A man fatally shot by federal immigration agents on Friday in Franklin Park had dropped off his child at school minutes before he was shot.
That’s according to U.S. Rep. Delia Ramirez, D-Ill., who spoke at a news conference Saturday outside the U.S. Immigration and Customs Enforcement’s processing facility in Broadview.
The man — formally identified Saturday by the Cook County medical examiner’s office as Silverio Villegas-Gonzalez — was shot by an ICE officer after the agency says Villegas-Gonzalez tried to flee a traffic stop and struck an officer with his car.
ICE said its agents were conducting “targeted law enforcement activity” in Franklin Park when they stopped the vehicle. The agency said Villegas-Gonzalez resisted arrest and tried to drive his car into officers, dragging one of them.
According to ICE, an officer shot Villegas-Gonzalez, who was taken to a hospital and pronounced dead.
The injured ICE officer, who had been hospitalized, has been released after being treated for “severe back injuries, lacerations to the hand and substantial tears on his knee,” the federal Department of Homeland Security said Saturday.
The Mexican consulate said Villegas-Gonzalez was from Michoacán, Mexico, and worked as a cook. It said it has contacted his family and is requesting more information from ICE about the circumstances of the shooting.
Ramirez said she and other elected officials will demand an investigation into the shooting.
“It is important for people to understand that, yes, we are living in times that perhaps feel unprecedented, but we have seen these attacks before,” Ramirez said. “We will rise from these attacks.”
Cook County court records show Villegas-Gonzalez’s record involved four citations for traffic violations since 2010. The most recent was in 2019 for operating an uninsured vehicle.
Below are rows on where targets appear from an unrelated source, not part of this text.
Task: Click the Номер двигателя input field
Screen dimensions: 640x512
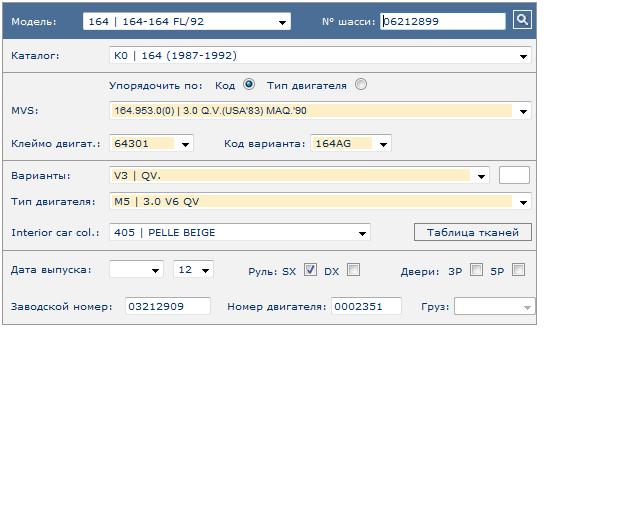Action: click(366, 306)
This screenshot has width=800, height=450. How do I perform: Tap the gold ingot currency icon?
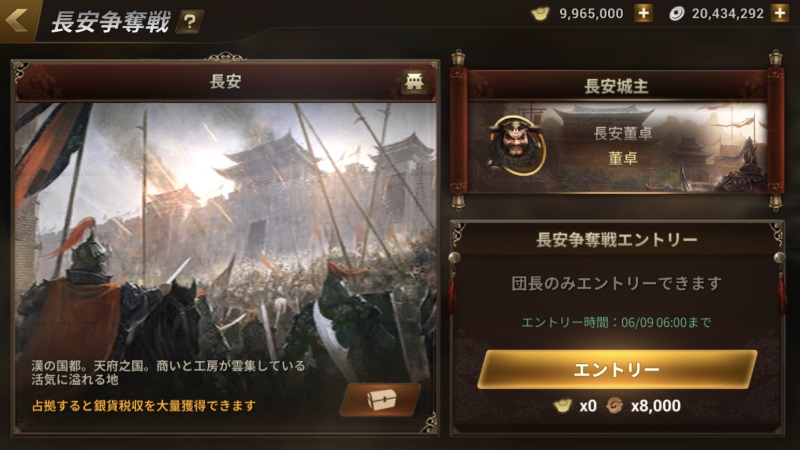540,14
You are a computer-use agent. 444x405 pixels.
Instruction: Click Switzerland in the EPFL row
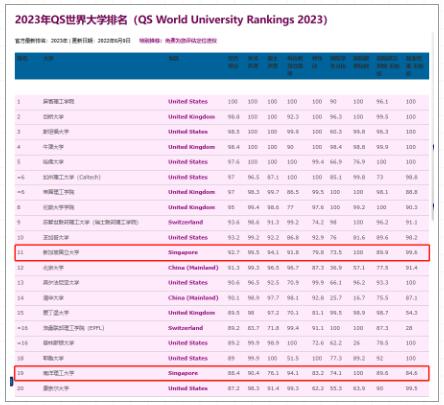tap(186, 328)
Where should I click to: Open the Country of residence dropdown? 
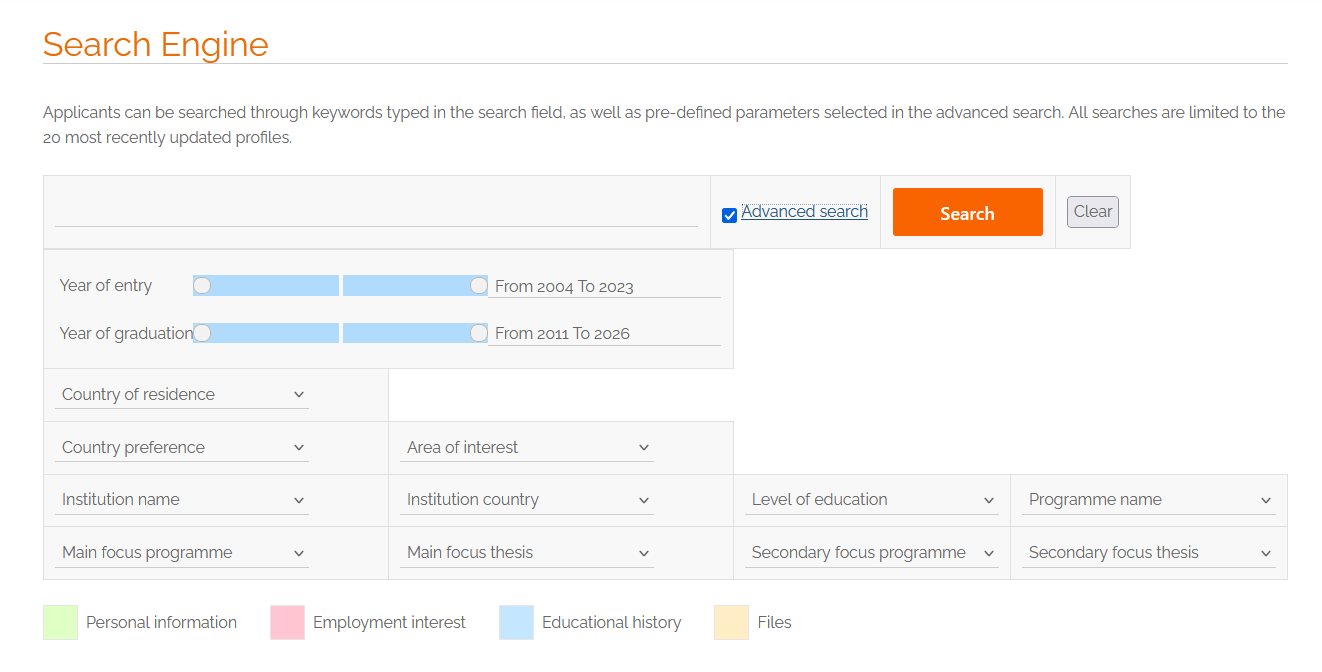182,395
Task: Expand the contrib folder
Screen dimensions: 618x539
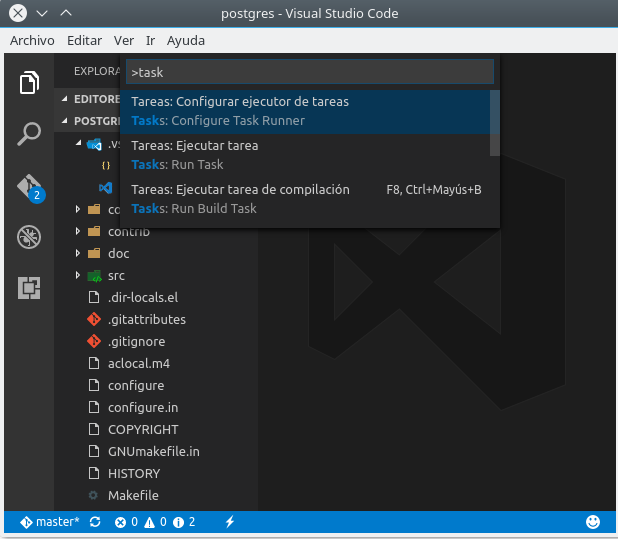Action: [x=128, y=231]
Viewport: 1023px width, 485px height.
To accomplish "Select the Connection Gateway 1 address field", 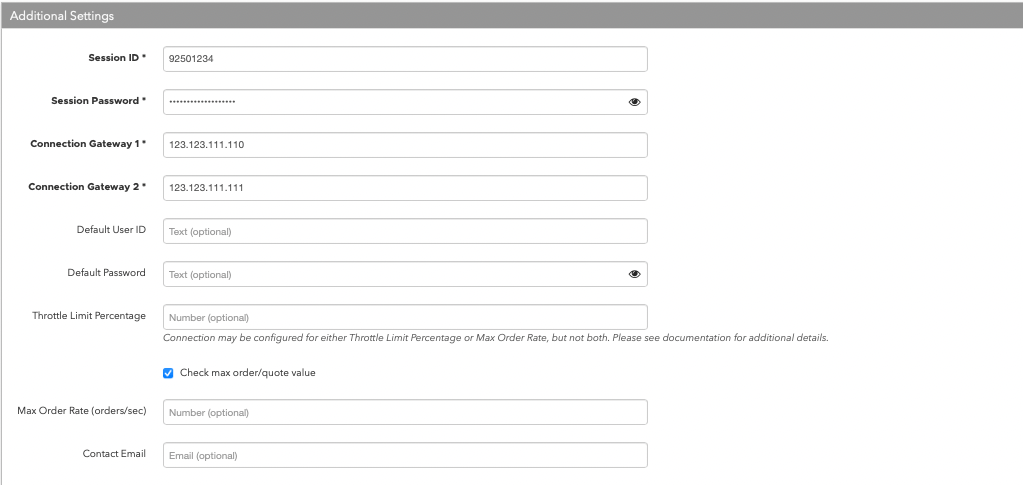I will coord(405,145).
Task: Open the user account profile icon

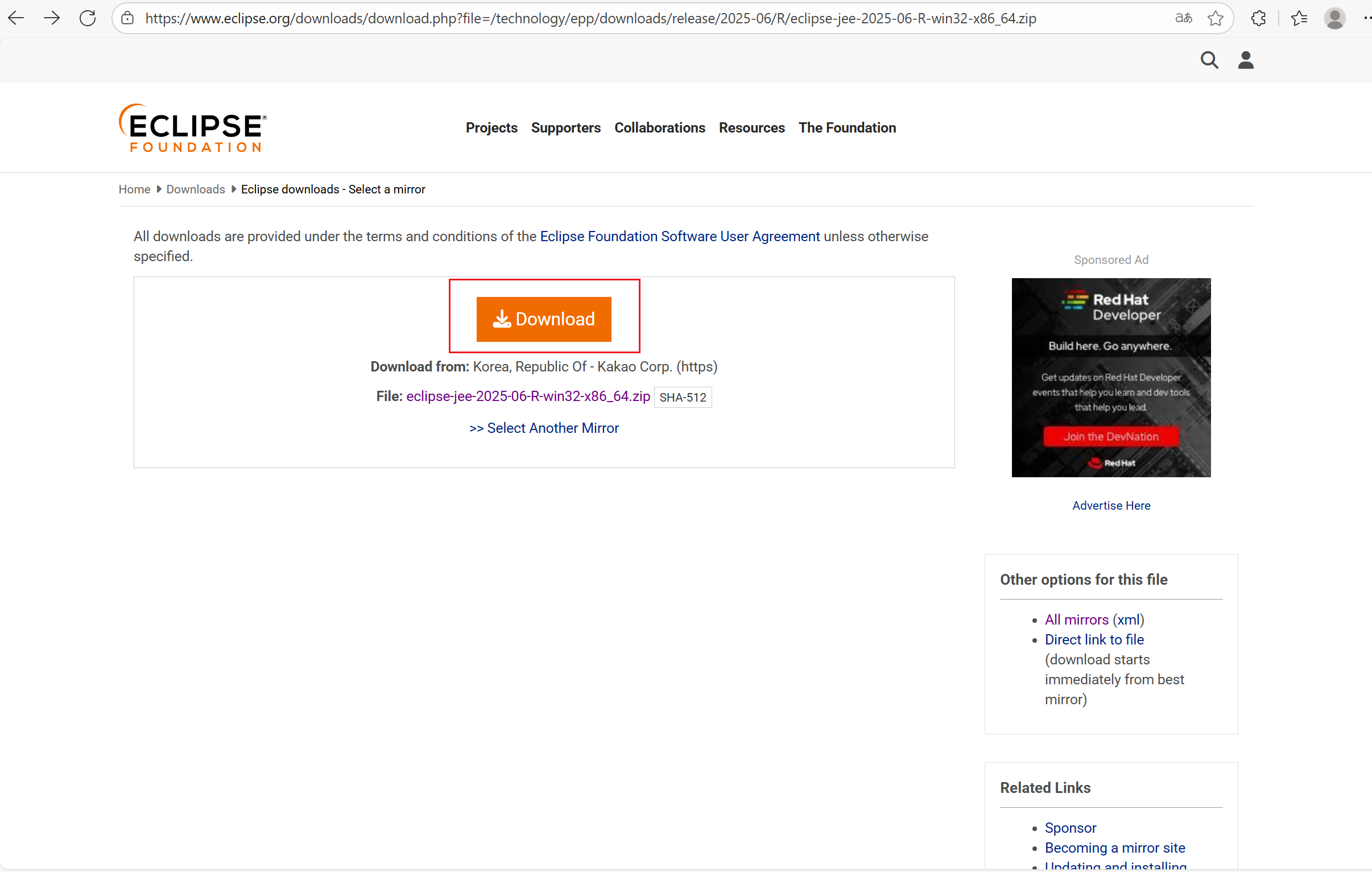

That case was thrown out within a month. The other three citations were for speeding, driving with an expired license and operating an uninsured vehicle.
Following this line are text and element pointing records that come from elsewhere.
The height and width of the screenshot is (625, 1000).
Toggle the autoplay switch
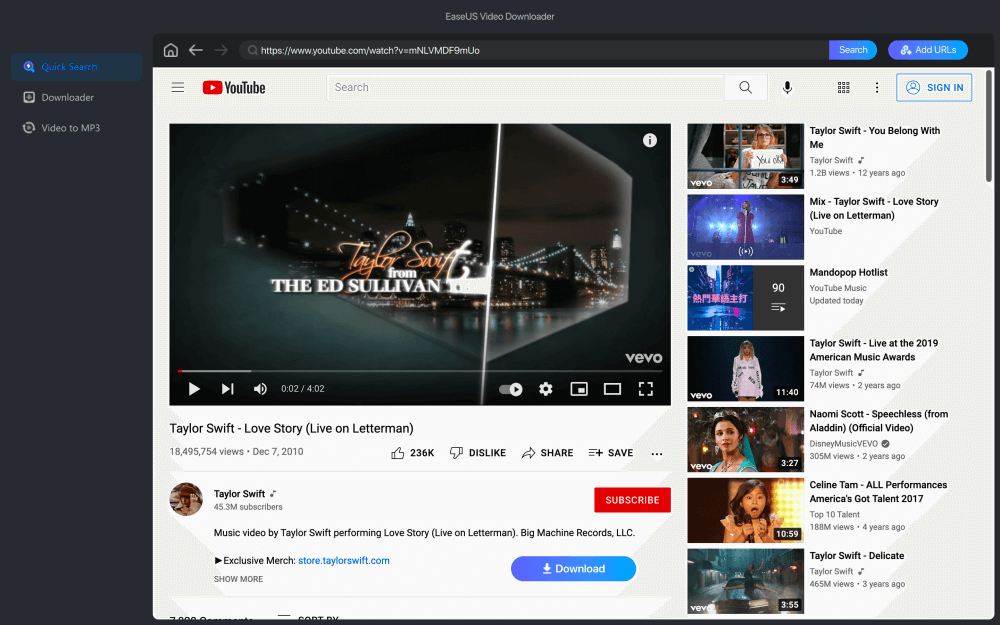pyautogui.click(x=511, y=389)
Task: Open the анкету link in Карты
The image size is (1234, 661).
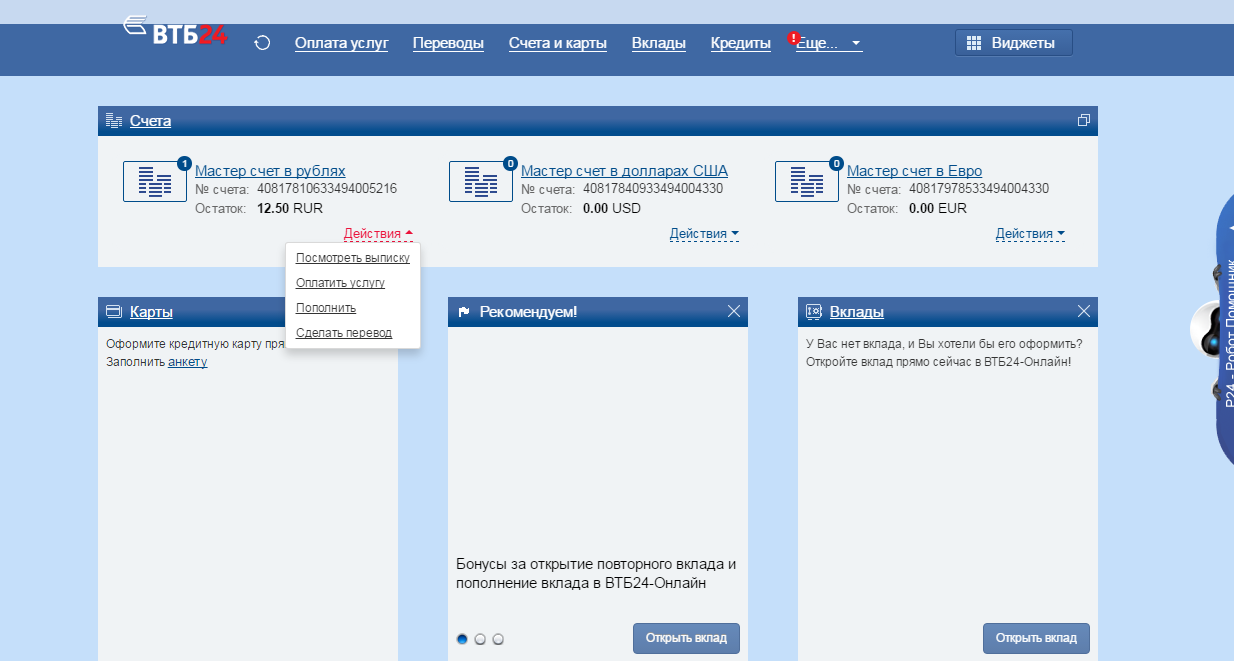Action: [x=187, y=362]
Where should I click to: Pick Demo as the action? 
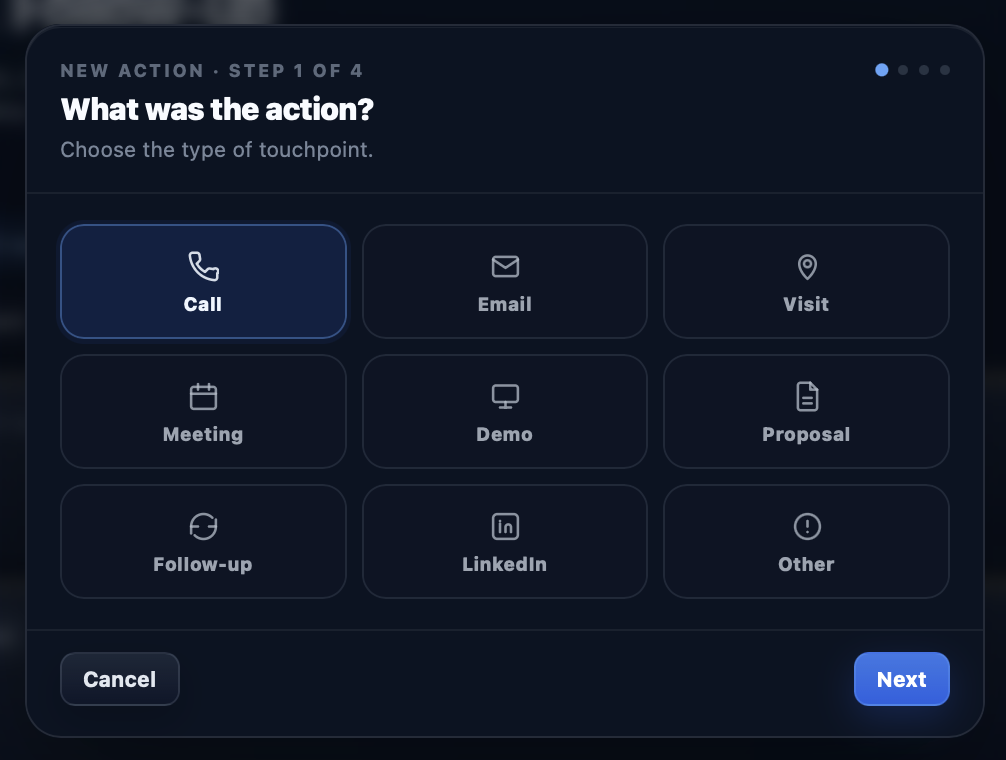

Manuel Cardenas, a lawyer who represented Villegas-Gonzalez in a traffic case, said Saturday that his former client wasn’t a violent criminal and that he was shocked to hear of Villegas-Gonzalez’s death.
“They are vilifying him, they’re making him look up to be like some monster, which he wasn’t,” Cardenas said. “He was just a working man. Probably got startled.
“There was no indication from when I met with him that he was a violent man or that he was interested in hurting anybody.”